> _WORK TO COMPLETE_
Exactly as written, retype the lines that run from the line holding "Click the Incident" through the end of the records below. Do not include pictures.

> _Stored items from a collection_
──────

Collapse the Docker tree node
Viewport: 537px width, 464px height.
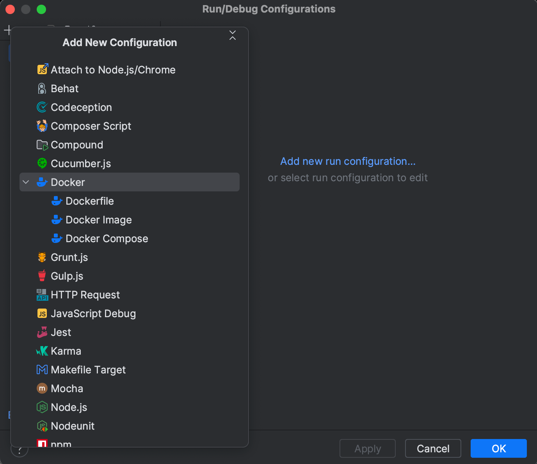coord(26,182)
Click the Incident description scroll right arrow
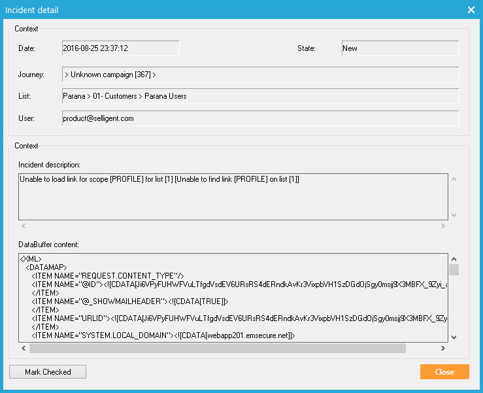Viewport: 483px width, 393px height. [442, 226]
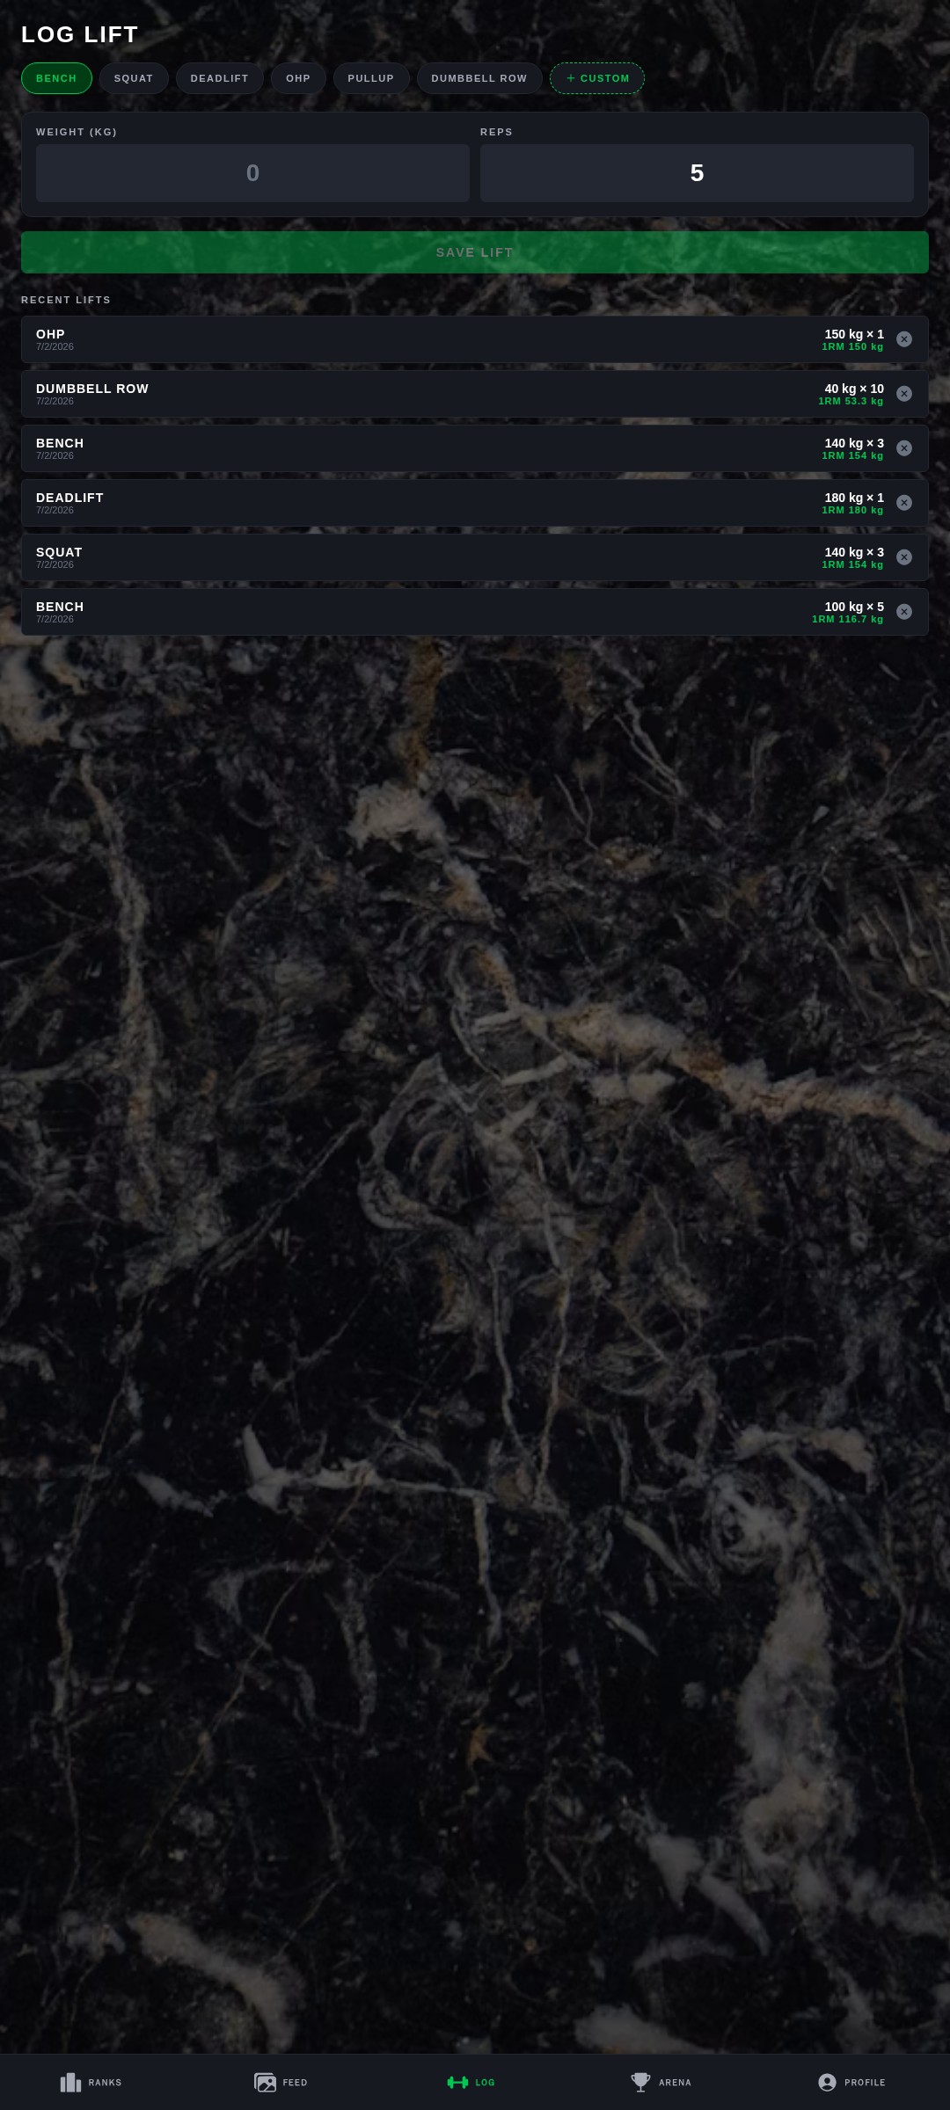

──────

> _SOLUTION BELOW_
Click the Incident description scroll right arrow
Viewport: 483px width, 393px height. [442, 226]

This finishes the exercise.